Future blogs will summarize the seminars I attended. Along the way, I will also share some of the most interesting ideas and soundbites that I took away from them.

Until then, here are some general soundbites I took away from the speakers and attendees…

  • Java is not just a language, it is a framework.

  • Who needs architects?

  • Right to left scheduling. <= One of my favorites!

  • And a bonus quote from a speaker (I wish I could remember who) at a local JUG:
    • Any project with more than 10 team members is bound to fail!

Monday, May 08, 2006

Why am I blogging...

Short answer, cuz all the cool kids are doing it!

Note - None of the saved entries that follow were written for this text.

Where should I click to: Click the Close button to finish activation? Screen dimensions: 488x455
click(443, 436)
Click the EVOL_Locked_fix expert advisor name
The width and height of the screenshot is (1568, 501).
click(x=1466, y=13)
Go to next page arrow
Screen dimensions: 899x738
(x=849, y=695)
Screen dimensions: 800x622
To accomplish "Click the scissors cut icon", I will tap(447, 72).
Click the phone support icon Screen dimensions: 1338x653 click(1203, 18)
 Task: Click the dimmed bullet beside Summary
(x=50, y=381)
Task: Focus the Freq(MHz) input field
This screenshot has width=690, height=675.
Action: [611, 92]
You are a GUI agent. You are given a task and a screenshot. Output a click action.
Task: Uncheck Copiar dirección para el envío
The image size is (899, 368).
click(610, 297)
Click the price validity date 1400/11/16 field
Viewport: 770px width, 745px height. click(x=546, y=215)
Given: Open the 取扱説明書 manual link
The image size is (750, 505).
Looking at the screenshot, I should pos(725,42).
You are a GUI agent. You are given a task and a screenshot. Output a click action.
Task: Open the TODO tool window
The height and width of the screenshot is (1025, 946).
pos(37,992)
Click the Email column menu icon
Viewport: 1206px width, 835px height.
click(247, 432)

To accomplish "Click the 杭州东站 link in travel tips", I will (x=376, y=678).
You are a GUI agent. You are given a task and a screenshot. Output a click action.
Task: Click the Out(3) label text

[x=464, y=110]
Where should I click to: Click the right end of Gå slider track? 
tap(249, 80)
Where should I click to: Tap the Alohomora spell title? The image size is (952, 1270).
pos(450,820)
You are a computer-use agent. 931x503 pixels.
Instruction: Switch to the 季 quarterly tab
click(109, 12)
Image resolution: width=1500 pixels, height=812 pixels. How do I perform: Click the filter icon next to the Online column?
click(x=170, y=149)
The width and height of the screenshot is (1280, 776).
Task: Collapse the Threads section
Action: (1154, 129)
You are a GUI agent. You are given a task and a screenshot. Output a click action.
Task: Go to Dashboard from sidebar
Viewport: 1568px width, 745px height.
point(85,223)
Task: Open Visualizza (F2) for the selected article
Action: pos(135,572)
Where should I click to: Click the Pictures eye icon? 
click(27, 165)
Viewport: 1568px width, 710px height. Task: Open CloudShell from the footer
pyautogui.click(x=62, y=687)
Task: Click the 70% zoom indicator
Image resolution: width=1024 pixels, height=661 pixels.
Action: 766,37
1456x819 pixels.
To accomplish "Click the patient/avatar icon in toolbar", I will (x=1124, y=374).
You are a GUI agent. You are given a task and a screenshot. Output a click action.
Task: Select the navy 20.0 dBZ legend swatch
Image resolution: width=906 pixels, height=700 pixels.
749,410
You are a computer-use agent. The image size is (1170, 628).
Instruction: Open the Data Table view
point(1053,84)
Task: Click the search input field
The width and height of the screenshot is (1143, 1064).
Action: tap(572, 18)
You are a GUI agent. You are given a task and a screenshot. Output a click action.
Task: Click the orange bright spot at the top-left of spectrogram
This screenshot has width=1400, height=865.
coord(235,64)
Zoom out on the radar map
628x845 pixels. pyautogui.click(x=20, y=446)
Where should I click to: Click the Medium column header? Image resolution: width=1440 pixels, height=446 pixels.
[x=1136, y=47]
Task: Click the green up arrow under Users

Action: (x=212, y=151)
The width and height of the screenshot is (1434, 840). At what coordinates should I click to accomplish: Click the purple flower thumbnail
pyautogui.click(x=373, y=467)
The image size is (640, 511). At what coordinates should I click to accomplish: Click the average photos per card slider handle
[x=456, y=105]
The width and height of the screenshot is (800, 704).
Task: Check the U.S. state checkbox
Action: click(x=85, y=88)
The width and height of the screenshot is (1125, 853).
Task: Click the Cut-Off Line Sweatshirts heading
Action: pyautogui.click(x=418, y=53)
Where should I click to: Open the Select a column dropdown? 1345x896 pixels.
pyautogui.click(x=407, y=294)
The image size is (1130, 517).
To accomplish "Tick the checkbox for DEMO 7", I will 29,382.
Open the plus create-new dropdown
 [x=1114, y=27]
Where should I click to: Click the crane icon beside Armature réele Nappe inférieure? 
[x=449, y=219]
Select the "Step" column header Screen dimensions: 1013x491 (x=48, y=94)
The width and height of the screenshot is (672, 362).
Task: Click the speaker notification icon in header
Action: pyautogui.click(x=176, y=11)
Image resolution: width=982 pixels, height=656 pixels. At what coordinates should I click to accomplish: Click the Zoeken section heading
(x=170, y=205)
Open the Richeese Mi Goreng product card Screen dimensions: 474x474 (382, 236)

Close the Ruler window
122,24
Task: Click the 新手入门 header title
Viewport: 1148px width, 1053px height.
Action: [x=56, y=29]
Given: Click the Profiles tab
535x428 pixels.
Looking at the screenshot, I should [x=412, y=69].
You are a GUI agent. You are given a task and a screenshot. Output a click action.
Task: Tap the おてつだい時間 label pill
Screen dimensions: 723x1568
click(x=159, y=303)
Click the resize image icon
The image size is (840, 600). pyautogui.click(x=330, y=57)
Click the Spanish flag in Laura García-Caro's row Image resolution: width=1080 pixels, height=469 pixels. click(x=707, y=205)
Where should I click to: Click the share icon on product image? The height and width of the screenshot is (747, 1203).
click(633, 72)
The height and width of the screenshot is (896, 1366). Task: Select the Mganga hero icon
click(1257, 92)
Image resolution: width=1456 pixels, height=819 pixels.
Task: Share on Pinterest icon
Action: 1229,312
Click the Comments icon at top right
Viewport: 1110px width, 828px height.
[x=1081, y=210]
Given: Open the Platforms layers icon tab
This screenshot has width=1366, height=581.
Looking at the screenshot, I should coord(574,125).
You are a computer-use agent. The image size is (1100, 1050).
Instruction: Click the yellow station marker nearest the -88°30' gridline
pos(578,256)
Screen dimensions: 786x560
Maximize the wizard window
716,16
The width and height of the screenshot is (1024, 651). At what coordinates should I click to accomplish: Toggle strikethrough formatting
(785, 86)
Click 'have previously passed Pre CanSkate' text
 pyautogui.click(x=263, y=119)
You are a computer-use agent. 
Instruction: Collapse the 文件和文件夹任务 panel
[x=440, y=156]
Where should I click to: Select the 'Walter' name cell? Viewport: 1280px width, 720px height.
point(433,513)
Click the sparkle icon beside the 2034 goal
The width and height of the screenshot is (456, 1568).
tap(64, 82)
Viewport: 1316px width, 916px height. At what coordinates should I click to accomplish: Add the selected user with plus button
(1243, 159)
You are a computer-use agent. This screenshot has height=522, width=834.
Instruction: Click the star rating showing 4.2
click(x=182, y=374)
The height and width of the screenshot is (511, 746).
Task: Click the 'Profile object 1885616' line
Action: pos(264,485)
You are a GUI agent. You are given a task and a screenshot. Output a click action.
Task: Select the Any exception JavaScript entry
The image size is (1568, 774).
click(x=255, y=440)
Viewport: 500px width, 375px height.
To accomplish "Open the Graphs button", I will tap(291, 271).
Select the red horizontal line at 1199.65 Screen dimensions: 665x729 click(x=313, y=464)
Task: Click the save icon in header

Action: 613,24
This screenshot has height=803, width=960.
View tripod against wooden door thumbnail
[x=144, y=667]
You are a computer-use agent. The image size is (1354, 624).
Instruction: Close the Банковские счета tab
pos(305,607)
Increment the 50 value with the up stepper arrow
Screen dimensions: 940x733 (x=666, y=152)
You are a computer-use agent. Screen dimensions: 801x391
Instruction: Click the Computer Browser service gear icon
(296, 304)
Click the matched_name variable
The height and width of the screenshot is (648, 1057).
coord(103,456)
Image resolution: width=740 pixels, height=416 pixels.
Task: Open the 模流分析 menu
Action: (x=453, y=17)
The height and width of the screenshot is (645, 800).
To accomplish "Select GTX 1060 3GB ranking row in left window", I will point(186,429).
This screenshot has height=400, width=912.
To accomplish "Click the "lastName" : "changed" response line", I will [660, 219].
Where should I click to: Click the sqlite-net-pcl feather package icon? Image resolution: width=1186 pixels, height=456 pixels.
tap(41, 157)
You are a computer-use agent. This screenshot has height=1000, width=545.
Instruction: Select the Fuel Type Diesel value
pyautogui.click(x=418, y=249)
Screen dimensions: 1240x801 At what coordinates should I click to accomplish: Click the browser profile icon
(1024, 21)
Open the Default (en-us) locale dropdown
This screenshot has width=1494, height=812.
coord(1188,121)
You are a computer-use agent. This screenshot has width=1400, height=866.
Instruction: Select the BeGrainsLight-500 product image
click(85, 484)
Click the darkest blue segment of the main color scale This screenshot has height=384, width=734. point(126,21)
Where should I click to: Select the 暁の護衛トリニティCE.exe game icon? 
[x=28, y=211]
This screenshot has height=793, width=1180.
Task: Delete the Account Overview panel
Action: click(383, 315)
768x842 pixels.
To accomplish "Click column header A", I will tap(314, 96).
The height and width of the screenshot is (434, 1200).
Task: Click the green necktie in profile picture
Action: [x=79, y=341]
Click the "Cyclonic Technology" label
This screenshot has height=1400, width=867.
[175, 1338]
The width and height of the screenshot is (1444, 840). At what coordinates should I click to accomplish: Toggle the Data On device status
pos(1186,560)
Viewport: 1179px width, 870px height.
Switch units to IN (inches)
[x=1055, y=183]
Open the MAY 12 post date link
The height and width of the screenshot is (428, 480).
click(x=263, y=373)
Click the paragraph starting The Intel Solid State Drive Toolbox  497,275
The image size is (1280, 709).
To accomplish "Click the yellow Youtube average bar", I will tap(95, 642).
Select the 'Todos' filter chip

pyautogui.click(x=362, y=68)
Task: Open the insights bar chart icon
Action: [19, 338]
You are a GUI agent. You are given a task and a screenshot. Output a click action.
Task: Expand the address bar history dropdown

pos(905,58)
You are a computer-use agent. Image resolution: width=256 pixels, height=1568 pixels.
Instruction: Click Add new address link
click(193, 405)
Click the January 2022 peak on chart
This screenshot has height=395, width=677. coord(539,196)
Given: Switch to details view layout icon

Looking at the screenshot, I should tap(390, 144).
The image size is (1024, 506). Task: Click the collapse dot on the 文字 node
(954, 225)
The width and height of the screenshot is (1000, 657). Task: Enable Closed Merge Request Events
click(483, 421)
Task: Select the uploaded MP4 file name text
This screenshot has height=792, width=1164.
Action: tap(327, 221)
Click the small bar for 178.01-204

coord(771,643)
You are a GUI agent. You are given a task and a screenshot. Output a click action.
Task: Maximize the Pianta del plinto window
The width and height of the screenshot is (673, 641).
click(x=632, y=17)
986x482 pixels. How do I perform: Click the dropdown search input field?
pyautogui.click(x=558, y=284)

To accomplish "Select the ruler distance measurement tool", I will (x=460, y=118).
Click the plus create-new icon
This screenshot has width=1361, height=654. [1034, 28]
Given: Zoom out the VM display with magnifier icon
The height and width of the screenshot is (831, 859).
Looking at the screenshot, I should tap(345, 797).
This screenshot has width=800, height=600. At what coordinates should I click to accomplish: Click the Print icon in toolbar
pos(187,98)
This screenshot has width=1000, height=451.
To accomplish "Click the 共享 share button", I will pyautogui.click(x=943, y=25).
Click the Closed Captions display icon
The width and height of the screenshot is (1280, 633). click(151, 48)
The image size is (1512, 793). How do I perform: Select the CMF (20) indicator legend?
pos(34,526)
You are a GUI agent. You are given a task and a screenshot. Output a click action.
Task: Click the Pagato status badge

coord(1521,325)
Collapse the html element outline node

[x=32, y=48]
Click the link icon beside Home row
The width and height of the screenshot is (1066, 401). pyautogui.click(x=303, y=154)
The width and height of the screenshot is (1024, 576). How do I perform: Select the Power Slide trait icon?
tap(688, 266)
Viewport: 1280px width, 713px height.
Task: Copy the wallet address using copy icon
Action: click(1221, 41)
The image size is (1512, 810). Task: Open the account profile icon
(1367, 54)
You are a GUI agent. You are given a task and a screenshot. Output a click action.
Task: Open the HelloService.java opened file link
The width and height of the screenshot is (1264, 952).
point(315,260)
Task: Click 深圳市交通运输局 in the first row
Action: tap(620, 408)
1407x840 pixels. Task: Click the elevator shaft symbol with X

Longer answer. I've really enjoyed reading other peoples blogs. In particular, a friend of mine writes on some interesting things. A local technical author has also peaked my interest. And while Joel On Software isn't really a blog, Joel uses it as a forum to share ideas, which I hope to do as well.

My focus will be on some kind of geeky things, but I reserve the right to stray into unfamiliar territory when the mood strikes. I probably won't be the most consistent blogger in the world, but since I won't be the most scintillating either, you won't be missing much.

First up... The No Fluff Just Stuff seminar.